• [Dataset]
==============================

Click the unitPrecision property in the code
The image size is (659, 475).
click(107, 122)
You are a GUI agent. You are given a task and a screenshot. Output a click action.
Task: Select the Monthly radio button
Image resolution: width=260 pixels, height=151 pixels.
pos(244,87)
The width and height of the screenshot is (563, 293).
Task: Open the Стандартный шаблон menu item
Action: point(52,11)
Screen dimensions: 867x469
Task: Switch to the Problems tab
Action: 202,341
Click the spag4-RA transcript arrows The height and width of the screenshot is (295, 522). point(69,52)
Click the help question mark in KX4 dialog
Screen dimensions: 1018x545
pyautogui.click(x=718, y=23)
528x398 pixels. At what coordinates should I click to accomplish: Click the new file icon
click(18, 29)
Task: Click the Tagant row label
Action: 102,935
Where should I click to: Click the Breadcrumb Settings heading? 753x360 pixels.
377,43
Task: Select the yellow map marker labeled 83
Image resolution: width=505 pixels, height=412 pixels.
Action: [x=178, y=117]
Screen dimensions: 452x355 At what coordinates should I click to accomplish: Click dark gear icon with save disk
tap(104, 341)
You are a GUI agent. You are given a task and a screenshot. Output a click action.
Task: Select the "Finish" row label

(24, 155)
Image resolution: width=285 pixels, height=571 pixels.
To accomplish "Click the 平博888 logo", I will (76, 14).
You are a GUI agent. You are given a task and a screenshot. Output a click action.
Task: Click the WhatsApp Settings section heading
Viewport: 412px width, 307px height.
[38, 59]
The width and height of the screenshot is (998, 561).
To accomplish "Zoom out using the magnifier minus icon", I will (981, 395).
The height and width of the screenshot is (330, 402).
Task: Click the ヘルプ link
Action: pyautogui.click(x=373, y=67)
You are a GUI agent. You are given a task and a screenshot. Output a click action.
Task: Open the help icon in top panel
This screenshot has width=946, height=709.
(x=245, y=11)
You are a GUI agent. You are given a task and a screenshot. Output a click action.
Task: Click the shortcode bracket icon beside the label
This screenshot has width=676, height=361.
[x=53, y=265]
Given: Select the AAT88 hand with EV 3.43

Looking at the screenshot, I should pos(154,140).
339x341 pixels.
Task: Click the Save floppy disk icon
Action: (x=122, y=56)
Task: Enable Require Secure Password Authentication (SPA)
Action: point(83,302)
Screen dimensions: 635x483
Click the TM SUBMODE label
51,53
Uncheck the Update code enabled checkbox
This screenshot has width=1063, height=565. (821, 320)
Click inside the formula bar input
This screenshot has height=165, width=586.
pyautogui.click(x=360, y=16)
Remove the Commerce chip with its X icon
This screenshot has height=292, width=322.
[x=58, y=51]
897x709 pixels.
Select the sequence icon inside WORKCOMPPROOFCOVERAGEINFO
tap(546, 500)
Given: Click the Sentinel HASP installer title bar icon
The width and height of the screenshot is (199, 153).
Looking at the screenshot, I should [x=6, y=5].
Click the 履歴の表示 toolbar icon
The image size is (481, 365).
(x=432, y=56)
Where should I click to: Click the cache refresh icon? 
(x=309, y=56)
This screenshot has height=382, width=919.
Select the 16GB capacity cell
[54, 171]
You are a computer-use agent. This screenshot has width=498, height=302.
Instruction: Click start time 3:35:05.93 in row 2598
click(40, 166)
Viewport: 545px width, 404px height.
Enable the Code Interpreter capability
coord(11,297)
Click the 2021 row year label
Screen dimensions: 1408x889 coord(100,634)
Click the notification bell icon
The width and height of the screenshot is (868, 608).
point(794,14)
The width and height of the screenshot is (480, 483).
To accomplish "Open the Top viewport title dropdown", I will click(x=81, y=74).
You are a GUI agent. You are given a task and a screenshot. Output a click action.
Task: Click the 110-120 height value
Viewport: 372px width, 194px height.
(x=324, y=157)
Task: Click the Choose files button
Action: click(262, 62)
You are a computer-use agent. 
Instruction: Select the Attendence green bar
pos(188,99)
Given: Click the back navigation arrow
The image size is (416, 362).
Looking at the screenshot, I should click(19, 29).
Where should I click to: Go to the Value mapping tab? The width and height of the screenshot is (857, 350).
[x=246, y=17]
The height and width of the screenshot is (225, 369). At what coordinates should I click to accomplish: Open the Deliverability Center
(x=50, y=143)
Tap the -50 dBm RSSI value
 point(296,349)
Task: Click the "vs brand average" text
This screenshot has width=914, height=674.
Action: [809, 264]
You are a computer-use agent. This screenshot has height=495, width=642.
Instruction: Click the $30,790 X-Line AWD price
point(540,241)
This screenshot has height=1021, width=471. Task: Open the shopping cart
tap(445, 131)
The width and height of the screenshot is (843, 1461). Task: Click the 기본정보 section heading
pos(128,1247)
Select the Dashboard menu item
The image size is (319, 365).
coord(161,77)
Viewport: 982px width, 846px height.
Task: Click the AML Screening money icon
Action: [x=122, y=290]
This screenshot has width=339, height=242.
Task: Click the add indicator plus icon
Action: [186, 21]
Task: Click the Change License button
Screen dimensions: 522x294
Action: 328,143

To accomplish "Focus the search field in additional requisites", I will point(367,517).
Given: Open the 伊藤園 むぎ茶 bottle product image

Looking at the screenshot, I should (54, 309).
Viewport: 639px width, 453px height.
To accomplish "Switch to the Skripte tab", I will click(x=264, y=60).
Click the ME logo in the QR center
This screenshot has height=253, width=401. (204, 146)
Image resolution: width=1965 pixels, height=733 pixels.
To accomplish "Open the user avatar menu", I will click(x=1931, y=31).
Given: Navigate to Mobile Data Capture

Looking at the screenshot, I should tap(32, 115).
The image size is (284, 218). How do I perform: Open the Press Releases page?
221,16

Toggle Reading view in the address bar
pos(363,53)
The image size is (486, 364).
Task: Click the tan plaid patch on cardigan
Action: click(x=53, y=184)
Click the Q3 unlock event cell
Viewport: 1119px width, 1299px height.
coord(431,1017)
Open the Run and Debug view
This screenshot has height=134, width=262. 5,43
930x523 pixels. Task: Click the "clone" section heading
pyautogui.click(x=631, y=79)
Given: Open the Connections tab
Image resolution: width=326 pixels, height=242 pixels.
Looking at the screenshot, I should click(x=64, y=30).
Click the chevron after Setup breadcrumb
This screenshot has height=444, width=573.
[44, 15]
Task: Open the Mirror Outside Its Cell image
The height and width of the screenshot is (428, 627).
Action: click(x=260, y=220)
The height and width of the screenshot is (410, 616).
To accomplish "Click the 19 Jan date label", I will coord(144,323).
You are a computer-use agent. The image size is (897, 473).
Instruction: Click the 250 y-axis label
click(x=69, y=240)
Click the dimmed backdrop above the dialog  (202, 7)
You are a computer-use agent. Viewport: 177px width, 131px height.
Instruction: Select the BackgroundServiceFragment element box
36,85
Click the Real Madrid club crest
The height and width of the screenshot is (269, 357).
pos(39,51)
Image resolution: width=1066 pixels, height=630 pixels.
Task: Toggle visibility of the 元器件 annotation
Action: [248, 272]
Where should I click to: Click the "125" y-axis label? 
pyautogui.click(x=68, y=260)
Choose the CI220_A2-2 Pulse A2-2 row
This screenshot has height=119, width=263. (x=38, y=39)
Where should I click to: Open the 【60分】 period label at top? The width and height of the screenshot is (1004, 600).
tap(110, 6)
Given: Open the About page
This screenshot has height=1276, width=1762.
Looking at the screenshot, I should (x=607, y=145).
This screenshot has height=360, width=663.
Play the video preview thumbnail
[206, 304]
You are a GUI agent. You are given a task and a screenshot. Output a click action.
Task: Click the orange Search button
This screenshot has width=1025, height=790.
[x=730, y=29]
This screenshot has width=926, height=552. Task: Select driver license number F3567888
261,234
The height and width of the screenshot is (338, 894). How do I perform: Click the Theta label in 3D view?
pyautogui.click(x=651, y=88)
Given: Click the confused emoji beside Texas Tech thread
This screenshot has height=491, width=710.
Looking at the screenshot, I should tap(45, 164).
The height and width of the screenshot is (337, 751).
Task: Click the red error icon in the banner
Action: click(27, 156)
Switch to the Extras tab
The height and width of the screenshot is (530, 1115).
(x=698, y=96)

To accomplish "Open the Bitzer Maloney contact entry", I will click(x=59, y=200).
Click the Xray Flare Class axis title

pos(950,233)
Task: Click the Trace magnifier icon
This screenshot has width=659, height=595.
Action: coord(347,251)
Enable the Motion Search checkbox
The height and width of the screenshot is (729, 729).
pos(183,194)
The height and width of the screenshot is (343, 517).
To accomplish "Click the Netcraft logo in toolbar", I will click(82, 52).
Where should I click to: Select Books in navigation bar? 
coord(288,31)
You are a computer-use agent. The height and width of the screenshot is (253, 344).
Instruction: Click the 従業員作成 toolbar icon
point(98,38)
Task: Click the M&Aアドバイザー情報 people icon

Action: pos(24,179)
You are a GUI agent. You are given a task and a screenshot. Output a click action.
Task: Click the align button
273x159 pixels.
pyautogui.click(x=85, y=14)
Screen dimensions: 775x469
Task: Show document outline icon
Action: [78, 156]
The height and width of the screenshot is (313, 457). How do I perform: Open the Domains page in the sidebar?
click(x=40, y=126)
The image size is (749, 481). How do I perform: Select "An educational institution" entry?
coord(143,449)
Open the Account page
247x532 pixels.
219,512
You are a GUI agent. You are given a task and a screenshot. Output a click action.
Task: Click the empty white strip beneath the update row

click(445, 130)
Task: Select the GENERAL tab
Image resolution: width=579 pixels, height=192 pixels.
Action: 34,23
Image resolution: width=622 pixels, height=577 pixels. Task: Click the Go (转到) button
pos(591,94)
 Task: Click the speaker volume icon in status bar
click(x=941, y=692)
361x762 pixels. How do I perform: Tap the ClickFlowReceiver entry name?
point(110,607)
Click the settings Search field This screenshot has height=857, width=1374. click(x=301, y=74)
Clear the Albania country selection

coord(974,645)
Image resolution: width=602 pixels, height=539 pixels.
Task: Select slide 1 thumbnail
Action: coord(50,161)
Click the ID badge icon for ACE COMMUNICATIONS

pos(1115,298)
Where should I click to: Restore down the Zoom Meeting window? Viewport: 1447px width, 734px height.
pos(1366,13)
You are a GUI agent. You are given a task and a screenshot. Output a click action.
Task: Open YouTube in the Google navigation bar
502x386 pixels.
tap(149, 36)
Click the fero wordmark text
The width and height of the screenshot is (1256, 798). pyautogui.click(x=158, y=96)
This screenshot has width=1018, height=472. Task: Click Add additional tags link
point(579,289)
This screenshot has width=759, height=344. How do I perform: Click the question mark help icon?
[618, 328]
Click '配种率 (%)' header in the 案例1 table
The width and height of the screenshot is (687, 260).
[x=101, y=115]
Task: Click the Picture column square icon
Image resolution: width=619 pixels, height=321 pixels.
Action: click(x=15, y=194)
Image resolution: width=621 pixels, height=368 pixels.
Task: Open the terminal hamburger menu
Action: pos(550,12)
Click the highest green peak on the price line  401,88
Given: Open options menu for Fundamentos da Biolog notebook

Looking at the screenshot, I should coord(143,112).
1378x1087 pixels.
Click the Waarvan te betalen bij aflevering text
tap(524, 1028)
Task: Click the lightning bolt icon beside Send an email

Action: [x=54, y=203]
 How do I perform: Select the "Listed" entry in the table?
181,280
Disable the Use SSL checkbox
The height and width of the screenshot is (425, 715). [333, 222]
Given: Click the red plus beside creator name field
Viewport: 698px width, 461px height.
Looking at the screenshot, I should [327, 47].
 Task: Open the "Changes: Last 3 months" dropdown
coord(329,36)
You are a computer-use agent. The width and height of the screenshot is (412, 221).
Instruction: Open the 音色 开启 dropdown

==============================

• [Problem description] Find where the line with "Task: Click the shortcode" sits in the material above, then copy exactly from it through the line with "Given: Click the back navigation arrow". Add no other line.

• [Task answer]
Task: Click the shortcode bracket icon beside the label
This screenshot has width=676, height=361.
[x=53, y=265]
Given: Select the AAT88 hand with EV 3.43

Looking at the screenshot, I should pos(154,140).
339x341 pixels.
Task: Click the Save floppy disk icon
Action: (x=122, y=56)
Task: Enable Require Secure Password Authentication (SPA)
Action: point(83,302)
Screen dimensions: 635x483
Click the TM SUBMODE label
51,53
Uncheck the Update code enabled checkbox
This screenshot has width=1063, height=565. (821, 320)
Click inside the formula bar input
This screenshot has height=165, width=586.
pyautogui.click(x=360, y=16)
Remove the Commerce chip with its X icon
This screenshot has height=292, width=322.
[x=58, y=51]
897x709 pixels.
Select the sequence icon inside WORKCOMPPROOFCOVERAGEINFO
tap(546, 500)
Given: Click the Sentinel HASP installer title bar icon
The width and height of the screenshot is (199, 153).
Looking at the screenshot, I should [x=6, y=5].
Click the 履歴の表示 toolbar icon
The image size is (481, 365).
(x=432, y=56)
Where should I click to: Click the cache refresh icon? 
(x=309, y=56)
This screenshot has height=382, width=919.
Select the 16GB capacity cell
[54, 171]
You are a computer-use agent. This screenshot has width=498, height=302.
Instruction: Click start time 3:35:05.93 in row 2598
click(40, 166)
Viewport: 545px width, 404px height.
Enable the Code Interpreter capability
coord(11,297)
Click the 2021 row year label
Screen dimensions: 1408x889 coord(100,634)
Click the notification bell icon
The width and height of the screenshot is (868, 608).
point(794,14)
The width and height of the screenshot is (480, 483).
To accomplish "Open the Top viewport title dropdown", I will click(x=81, y=74).
You are a GUI agent. You are given a task and a screenshot. Output a click action.
Task: Click the 110-120 height value
Viewport: 372px width, 194px height.
(x=324, y=157)
Task: Click the Choose files button
Action: click(262, 62)
You are a computer-use agent. 
Instruction: Select the Attendence green bar
pos(188,99)
Given: Click the back navigation arrow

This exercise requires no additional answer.